Floyd Mayweather's Intimidation Tactics Have Fooled Robert Guerrero

Donald Wood@@Donald_WoodFeatured ColumnistMarch 7, 2013

Feb 28; New York, NY, USA; Floyd Mayweather during the press conference announcing his fight against Miguel Cotto. The two will meet May 5, 2012 at the MGM Grand Garden Arena in Las Vegas, NV.  Mandatory Credit: Ed Mulholland-USA TODAY Sports
Ed Mulholland-USA TODAY Sports

Boxing legend Floyd Mayweather (43-0-0, 26 KOs) is scheduled to fight Robert Guerrero (31-1-1, 18 KOs) May 4 in Las Vegas, but the pound-for-pound toughest fighter is already starting the war of words with his opponent.

Mayweather and Guerrero were shooting a commercial for Showtime (h/t Kevin Iole of Yahoo! Sports) when Money began to start his prototypical trash talking.

As fun to watch as Money’s comments can be, Guerrero wasn’t having any of it and made it clear that he wasn’t backing down from Mayweather. That helps increase the hype around this pay-per-view main event.

While this vintage intimidation tactic is one of the reasons Mayweather has been so successful over his career, Guerrero is a veteran fighter that knew exactly what Mayweather was trying to do and did not allow it to affect him.

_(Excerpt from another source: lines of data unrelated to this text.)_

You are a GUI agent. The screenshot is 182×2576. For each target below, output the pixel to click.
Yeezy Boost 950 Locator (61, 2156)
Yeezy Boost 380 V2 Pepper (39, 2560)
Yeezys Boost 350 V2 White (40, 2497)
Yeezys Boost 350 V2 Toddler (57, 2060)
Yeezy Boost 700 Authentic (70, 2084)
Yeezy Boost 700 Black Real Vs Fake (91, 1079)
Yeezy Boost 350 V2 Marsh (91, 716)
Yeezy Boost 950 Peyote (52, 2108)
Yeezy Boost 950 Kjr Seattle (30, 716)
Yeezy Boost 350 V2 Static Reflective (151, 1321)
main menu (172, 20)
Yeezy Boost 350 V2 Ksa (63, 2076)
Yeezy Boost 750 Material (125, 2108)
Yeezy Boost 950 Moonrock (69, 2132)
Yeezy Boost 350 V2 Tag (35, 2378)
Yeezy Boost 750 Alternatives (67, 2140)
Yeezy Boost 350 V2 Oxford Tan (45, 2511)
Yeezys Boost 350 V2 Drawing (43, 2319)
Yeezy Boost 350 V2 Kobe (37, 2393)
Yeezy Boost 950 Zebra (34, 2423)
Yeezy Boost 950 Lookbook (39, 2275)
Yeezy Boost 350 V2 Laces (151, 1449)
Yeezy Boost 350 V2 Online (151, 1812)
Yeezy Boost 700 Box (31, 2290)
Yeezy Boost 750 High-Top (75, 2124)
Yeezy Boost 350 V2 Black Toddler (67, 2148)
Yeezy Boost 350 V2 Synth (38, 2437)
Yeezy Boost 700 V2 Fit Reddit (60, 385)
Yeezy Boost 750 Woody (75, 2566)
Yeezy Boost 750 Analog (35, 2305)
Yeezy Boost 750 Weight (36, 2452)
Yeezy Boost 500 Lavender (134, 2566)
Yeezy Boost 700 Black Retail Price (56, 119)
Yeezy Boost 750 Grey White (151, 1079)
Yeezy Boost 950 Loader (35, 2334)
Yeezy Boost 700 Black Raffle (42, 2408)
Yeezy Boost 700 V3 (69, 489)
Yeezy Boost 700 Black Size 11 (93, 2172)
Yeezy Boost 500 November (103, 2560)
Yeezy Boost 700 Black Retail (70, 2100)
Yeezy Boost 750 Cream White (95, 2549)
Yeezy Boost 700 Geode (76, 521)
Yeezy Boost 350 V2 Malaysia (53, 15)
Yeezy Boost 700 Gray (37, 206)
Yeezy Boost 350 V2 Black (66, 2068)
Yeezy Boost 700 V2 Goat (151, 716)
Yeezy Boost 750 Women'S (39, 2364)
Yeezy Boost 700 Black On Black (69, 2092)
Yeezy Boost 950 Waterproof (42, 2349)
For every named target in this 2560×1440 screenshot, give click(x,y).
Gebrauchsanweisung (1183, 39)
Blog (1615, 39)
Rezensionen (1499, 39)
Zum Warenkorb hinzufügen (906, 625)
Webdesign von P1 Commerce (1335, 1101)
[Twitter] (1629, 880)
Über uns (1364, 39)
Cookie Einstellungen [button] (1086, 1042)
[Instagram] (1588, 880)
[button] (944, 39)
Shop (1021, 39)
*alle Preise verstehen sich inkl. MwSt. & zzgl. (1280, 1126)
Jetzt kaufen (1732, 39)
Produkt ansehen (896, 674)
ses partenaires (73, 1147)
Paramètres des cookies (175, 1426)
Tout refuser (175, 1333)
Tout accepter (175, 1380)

Lucky for Mayweather, he’s one of the most gifted boxers in history and still has the ability to dismantle his opponent in the ring.

While Guerrero may not be intimidated by Mayweather’s words, the challenger's reactions to the trash talk may have given Money the mental edge in another way.

During the video, Mayweather and Guerrero talk about which style the duo will use against each other, leading to Mayweather telling his opponent to pick the style he would fight with during the bout.

When Guerrero laughed it off and told Mayweather, “Let's do it toe-to-toe,” he revealed a lot about his game plan. Fans can trash Money for being too confident or brash, but he is a smart fighter.

From the trash talking, Mayweather can assume that Guerrero wants the fight to be toe-to-toe because that’s where he thinks he has the advantage. At the same time, the desire to force Mayweather to fight that way indicates Guerrero understands his opponent will be on the defensive and avoiding toe-to-toe exchanges.

With that information, Mayweather can come out aggressive in Round 1 of their fight now that he understands his opponent will be patient in his style.

After likely stunning Guerrero with a flurry of punches in the early going of the bout—something Mayweather hasn’t done in the recent past—Mayweather could then begin to let the fight come to him and become the defensive fighter that has dominated for years.

That slight mental advantage early in the fight is all it takes to swing the momentum in these big bouts.

While Mayweather’s words may not have done damage to Guerrero’s ego, his opponent's rebuttal to the chatter has given Money the edge he needs to secure another huge win.